En el camino que iba hacia un casal, saludaron a un labriego. Estaban en tierras del marqués de Monferraro. Nito le mostró al labriego una moneda florentina sisada a la viuda. Salivó en ella y la frotó contra la manga.

—¡Es legal!

—¡Hasta un mes después de la siega, hay poco pan, y el vino anda caro! ¡Siempre el vino anda caro! —comentó el labriego.

Pero la moneda de Florencia sirvió para pagar la parva meridiana de los fugitivos.
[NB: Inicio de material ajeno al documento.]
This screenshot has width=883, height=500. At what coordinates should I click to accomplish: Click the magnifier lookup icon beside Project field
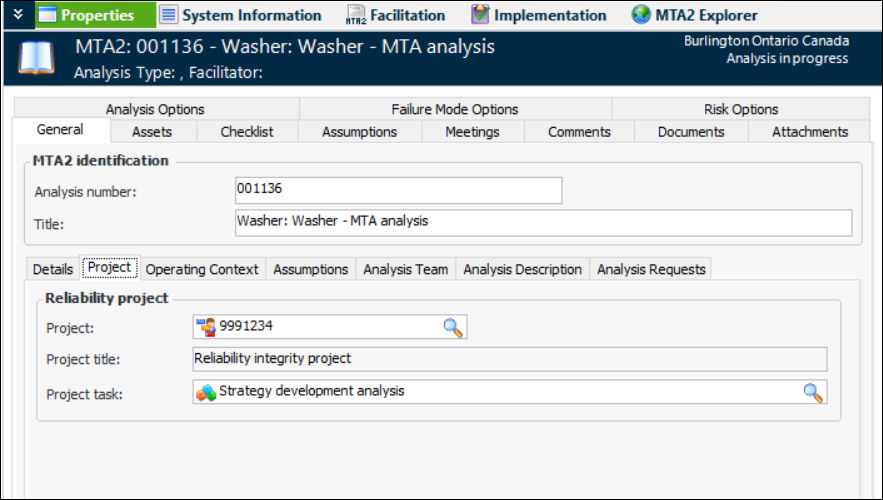[x=453, y=327]
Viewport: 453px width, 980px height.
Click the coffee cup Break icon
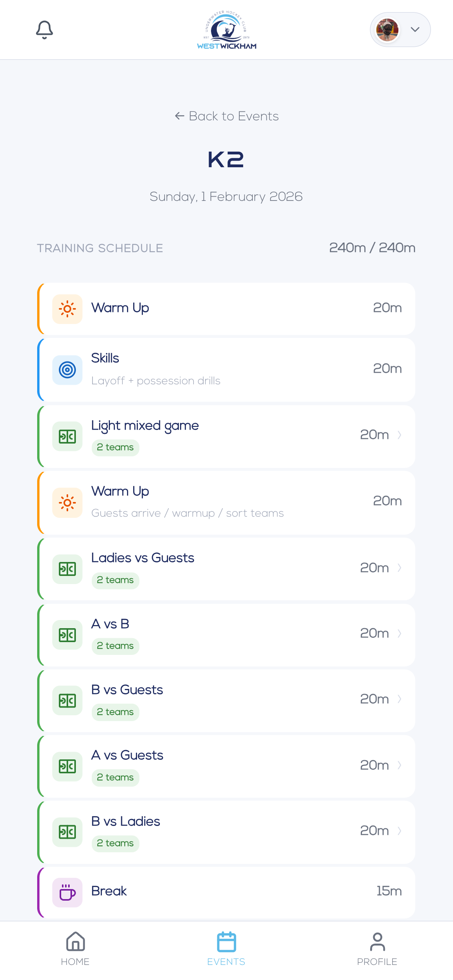click(67, 892)
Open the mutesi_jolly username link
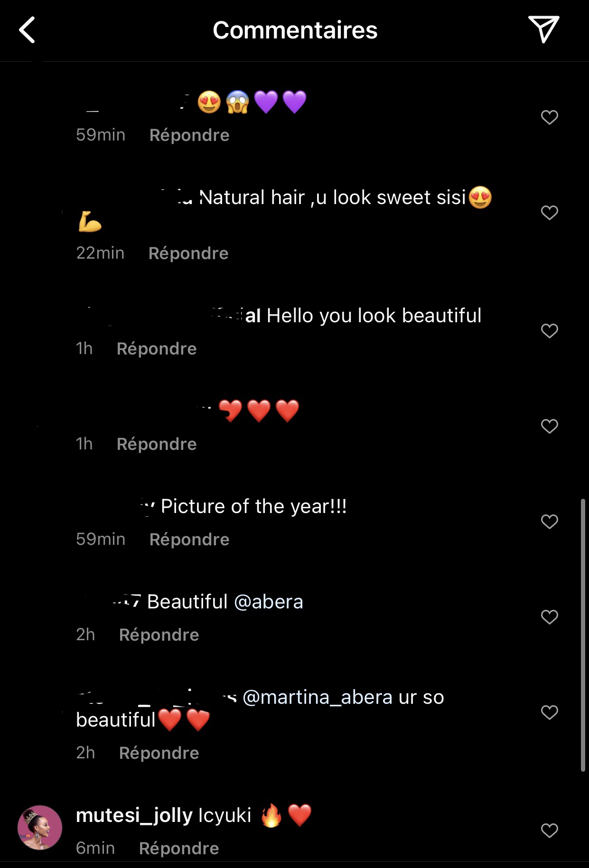Viewport: 589px width, 868px height. [134, 815]
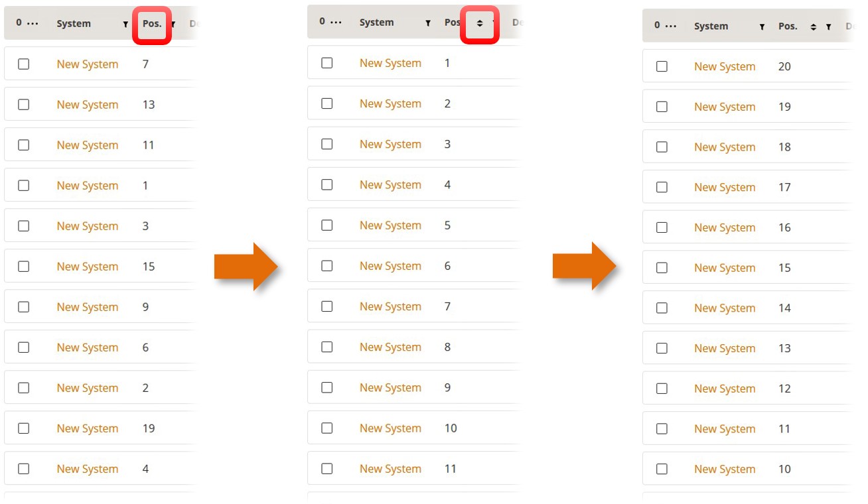
Task: Click the highlighted Pos. sort arrows in the ascending table
Action: pos(480,23)
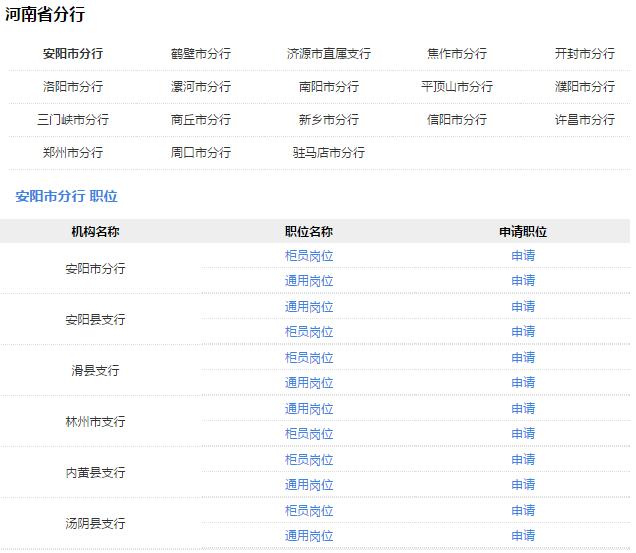Viewport: 636px width, 553px height.
Task: Open 济源市直属支行 branch listing
Action: click(x=328, y=53)
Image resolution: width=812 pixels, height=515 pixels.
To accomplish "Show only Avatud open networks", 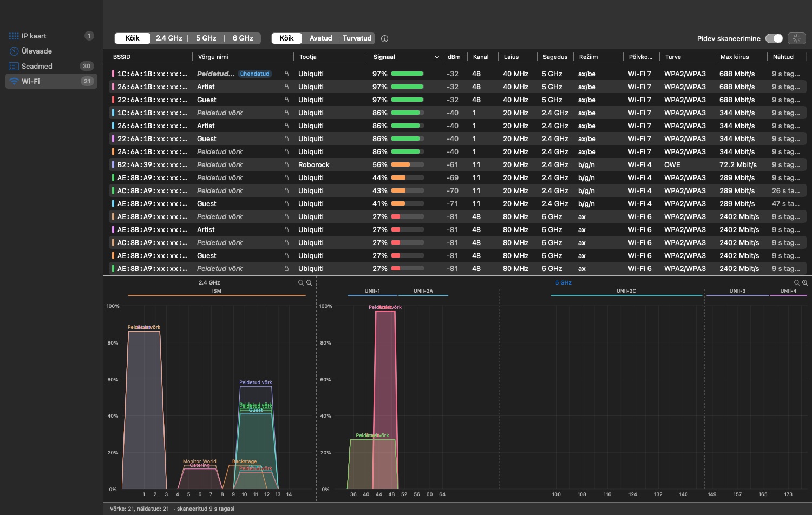I will click(320, 38).
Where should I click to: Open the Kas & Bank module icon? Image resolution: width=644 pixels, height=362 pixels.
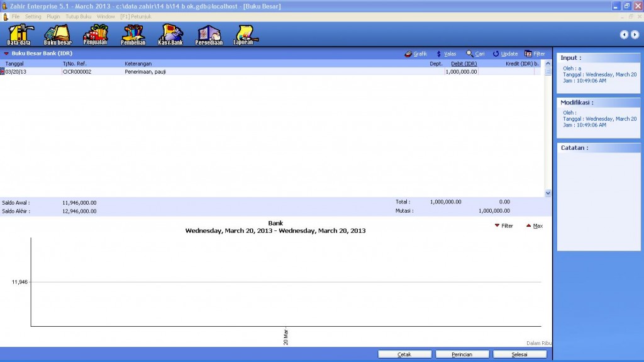point(170,34)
Para terminar la historia de esta fuga, conviene añadir que el perro «Remo», siguiendo órdenes, se trasladó a Verona, donde «Lionfante» estaba refugiado en casa de un cirujano, el cual anduviera con Fanto en dos campañas en Dalmacia. El cirujano amistara con el caballo, porque este era el único que no se cansaba de escucharle sus triunfos en el juego, y un quite que tenía de echar los dados sobre el dorso de la mano del cubilete. Allí esperarían perro y caballo noticias de su amo. Las noticias llegaron, y «Remo», con un collar nuevo en el que el cirujano había grabado a fuego en el cuero unas señas, salió a ladrar a las puertas de las casas donde se habían refugiado los hombres de Fanto. En quince días avisó a dieciocho, quienes leyeron la orden de marcha en el collar, y era que a la anochecida del día de San Bartolomé, estuviesen todos montados en un bosque que hay a mano izquierda, bajando de Génova a Pisa, donde dicen Minaro. No tenía pérdida la izquierda, porque a la derecha, bajando, está el mar.